- _Problem statement_:
Where does the word "column" occur in the material? Copy each line that has it.
Content starts
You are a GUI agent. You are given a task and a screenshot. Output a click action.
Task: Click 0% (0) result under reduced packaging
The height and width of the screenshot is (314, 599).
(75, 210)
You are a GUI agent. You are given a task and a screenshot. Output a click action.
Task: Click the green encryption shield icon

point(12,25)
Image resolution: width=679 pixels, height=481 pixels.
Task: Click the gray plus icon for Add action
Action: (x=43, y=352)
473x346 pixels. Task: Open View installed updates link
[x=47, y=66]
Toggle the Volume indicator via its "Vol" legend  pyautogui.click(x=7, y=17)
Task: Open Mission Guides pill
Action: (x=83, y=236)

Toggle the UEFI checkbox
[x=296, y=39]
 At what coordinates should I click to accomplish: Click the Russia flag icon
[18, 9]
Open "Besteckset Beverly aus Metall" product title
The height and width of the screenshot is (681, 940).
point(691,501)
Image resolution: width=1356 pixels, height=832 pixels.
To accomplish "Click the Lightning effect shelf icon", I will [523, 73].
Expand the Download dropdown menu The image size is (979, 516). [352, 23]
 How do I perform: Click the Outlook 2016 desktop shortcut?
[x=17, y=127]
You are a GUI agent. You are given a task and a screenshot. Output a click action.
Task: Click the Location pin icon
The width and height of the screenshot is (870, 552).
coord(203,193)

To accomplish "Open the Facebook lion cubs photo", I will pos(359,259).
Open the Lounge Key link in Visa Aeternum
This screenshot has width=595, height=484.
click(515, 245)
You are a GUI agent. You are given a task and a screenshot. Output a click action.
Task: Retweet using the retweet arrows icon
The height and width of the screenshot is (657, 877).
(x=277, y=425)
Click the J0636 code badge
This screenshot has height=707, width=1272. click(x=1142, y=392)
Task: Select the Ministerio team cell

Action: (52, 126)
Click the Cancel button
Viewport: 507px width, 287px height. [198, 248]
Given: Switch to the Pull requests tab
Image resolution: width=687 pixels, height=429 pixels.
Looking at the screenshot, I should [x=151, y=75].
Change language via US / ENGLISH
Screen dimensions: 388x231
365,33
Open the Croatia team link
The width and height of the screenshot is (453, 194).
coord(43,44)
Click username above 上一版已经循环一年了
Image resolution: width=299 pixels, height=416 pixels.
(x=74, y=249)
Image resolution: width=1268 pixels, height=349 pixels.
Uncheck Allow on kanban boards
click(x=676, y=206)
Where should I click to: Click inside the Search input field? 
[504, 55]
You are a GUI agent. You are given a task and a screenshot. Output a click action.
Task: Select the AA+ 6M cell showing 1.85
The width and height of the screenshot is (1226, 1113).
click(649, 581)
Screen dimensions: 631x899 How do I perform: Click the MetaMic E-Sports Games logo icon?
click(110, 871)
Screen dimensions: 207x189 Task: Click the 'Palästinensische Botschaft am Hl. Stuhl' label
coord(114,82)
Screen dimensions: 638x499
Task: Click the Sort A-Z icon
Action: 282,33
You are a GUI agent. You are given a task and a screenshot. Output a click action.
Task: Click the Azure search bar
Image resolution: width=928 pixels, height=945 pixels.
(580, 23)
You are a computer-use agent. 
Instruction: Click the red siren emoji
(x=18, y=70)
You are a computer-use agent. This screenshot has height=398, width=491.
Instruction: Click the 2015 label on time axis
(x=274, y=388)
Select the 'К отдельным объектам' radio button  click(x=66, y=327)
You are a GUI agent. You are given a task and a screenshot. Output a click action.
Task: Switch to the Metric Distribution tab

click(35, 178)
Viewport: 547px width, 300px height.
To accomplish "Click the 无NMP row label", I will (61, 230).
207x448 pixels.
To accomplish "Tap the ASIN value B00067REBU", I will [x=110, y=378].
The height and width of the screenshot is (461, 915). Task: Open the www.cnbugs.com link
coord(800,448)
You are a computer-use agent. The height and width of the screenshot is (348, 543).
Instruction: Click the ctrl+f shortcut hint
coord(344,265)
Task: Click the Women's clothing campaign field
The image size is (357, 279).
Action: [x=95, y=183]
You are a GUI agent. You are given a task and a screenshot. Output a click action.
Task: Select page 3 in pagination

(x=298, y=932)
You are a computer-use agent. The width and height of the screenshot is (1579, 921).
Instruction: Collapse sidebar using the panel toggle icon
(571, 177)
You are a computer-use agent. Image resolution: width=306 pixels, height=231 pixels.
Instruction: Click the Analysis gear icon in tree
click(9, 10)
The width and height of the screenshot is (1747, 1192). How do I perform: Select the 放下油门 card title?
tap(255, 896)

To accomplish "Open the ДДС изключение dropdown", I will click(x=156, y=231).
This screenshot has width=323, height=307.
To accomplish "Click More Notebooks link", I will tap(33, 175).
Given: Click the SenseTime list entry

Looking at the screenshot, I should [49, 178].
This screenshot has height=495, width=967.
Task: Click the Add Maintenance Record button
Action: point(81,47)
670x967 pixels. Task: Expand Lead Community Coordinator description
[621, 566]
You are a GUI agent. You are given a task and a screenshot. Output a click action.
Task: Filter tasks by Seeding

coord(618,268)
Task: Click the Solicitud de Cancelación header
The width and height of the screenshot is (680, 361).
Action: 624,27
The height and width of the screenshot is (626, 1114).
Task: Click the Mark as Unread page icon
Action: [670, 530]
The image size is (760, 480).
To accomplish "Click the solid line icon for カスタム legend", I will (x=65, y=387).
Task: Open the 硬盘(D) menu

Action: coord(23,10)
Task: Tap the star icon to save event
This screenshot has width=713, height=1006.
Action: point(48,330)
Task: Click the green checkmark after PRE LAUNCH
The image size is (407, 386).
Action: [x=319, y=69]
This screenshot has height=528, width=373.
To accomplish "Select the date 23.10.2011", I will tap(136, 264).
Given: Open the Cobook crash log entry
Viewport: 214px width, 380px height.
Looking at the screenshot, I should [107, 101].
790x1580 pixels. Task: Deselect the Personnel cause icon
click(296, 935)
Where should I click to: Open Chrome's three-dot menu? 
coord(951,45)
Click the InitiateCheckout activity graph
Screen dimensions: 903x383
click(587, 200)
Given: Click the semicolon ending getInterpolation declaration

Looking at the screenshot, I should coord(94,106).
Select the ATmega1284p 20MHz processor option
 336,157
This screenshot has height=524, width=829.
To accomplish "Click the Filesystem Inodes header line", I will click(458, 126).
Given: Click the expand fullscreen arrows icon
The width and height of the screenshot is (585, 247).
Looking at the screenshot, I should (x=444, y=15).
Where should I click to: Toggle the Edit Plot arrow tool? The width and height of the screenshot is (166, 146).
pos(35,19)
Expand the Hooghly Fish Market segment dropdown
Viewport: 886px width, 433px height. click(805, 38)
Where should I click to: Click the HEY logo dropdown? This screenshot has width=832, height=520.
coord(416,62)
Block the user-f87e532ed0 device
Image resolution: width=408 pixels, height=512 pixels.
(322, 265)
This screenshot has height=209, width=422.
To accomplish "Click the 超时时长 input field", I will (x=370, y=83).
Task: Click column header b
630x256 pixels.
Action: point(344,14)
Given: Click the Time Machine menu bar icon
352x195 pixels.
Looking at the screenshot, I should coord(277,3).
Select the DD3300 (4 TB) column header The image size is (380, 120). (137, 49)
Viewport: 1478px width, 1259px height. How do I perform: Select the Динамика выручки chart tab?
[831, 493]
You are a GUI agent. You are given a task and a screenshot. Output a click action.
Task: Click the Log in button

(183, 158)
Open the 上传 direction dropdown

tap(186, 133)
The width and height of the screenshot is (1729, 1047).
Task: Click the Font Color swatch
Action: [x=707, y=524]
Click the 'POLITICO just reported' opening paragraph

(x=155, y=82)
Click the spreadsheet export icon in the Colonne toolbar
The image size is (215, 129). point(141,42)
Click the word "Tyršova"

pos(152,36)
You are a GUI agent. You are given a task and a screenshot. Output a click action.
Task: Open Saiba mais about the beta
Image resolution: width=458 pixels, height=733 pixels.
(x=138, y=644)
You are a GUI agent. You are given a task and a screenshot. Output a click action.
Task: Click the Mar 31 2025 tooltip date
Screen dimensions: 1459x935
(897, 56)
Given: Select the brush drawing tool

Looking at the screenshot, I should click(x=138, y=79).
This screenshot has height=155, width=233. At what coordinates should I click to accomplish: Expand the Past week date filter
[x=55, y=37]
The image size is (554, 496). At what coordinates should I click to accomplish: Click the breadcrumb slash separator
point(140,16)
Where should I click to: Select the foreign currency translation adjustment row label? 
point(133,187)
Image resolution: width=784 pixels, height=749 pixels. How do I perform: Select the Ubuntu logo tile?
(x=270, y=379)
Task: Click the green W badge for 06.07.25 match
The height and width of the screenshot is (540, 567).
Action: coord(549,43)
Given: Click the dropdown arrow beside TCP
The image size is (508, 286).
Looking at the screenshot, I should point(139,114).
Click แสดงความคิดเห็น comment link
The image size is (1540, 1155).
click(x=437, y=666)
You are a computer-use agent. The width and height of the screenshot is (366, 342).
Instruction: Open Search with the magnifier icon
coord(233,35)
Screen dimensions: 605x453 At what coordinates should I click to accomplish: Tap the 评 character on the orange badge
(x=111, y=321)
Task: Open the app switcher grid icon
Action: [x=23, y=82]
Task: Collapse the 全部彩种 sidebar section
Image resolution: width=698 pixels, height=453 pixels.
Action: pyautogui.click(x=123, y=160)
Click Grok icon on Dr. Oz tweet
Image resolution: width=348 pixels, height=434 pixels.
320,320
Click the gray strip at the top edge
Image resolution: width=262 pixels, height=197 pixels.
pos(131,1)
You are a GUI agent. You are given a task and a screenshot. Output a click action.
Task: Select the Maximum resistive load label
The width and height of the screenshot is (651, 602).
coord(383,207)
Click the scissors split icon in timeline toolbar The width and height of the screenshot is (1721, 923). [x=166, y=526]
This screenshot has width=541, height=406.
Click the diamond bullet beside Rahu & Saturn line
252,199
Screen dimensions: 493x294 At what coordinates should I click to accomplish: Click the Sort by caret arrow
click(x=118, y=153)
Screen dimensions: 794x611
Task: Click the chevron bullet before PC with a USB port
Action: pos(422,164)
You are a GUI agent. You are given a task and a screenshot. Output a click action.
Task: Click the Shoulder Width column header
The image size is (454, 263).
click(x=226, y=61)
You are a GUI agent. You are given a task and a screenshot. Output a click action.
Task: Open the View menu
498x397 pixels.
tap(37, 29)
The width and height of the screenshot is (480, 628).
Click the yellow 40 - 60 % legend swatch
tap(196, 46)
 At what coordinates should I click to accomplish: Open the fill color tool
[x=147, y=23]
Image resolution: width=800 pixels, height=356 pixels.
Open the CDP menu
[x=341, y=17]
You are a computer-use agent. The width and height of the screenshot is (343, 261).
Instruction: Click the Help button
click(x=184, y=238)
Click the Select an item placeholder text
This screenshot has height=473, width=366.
Content ends
- _Written answer_:
Task: Click column header b
Select the DD3300 (4 TB) column header The image size is (380, 120). (137, 49)
Task: Click the Shoulder Width column header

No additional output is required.